The crustal deformation due to slip/slip-deficit at plate boundaries is usually observed as a long-wavelength pattern in the order of 100 km, since the crustal movements are recorded in land-based InSAR and GNSS observation data at some distance from the plate boundaries. In contrast, the inelastic deformation occurs directly beneath the observation networks, and it is observed as a short wavelength pattern in the order of 10 km. Using the different wavelengths of these two types of crustal movements, some studies have already decomposed them. Takada and Fukushima (2013 Nature Geo.) extracted local subsidence caused by the 2011 Tohoku earthquake from InSAR data by subtracting low-pass filtered interferograms as coseismic deformation due to the earthquake rupture. On the other hand, Meneses-Gutierrez and Sagiya (2016 EPSL) and Meneses-Gutierrez et al. (2018 JGR) used a moving average filter to the strain/strain-rate estimated from GNSS data by the method of Shen et al. (1996) and extracted the long-wavelength components as crustal deformation caused by slip/slip-deficit at a plate boundary.

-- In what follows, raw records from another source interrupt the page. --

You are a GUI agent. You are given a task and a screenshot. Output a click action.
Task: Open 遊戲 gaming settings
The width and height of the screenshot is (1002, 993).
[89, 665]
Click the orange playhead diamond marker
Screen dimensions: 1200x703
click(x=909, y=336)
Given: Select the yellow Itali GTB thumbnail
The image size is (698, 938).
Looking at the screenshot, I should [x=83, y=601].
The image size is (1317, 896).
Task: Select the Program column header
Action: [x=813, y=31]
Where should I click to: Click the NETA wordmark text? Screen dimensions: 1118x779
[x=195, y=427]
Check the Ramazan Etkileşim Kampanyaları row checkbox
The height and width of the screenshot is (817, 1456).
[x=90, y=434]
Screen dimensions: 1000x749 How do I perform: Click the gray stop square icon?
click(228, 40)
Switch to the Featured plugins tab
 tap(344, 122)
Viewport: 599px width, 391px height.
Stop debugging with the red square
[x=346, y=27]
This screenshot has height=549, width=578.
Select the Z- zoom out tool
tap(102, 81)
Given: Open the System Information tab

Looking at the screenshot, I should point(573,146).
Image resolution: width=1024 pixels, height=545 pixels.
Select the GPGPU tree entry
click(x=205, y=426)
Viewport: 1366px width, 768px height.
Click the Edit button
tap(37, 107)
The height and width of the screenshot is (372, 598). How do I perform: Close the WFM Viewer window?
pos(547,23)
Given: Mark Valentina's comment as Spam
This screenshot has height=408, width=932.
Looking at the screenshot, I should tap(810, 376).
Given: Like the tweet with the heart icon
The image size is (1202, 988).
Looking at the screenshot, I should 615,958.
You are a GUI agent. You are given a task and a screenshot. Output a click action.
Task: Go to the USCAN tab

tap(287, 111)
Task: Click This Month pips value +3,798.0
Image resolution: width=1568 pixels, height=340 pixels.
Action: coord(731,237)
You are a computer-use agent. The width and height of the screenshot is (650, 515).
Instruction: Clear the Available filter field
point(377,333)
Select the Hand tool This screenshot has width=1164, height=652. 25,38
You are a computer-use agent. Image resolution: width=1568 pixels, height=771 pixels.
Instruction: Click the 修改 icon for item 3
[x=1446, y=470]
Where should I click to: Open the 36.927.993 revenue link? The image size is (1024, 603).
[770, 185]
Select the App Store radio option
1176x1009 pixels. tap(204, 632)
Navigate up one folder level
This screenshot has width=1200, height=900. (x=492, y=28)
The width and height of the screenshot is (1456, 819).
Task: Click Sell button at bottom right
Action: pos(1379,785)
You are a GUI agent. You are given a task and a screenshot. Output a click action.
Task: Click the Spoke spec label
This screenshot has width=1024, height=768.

It would be useful to design filters based on the Fourier spectrum for decomposing different scales of surface deformation, since we can flexibly and systematically extract an arbitrary wavelength band of the surface deformation, which varies in according to the size of deformation source or its distance. In this study, we calculated Fourier spectrum of unequally-spaced GNSS displacement data from 2005 to 2011, and extracted arbitrary wavelength bands of crustal deformation. Firstly, we represented the GNSS displacement data as 2-D Fourier series by superposition of trigonometric functions with discrete wavenumbers, and then estimated the Fourier coefficients sequentially in ascending order of the discretized wavenumbers. The estimated coefficients give the Fourier spectrum in the 2-D wavenumber domain. Secondly, using the derivatives of the basis functions (trigonometric functions), horizontal strain distribution was calculated directly from the estimated coefficients. To validate this method, we synthesized test data of a known displacement field using actual spatial distribution of the GNSS observation stations. It was confirmed that the 2-D Fourier spectrum obtained by our sequential analysis method was almost same as that obtained by the discrete Fourier transform using equally-spaced data.
Applying this method to interseismic GNSS displacement rate data in the Kyushu region, we estimated the horizontal strain rate distribution of long wavelength component (wavelength of 200 km or more) and short wavelength component (wavelength of tens to 200 km) from the result of Fourier transform. The long wavelength component showed a similar pattern as the strain rate distribution theoretically calculated from the slip-deficit rate distribution along the Nankai Trough (Noda et al. 2018 JGR). In the short wavelength component, significant strain rates was localized around Beppu-Shimabara Graben and Sakurajima volcanoes.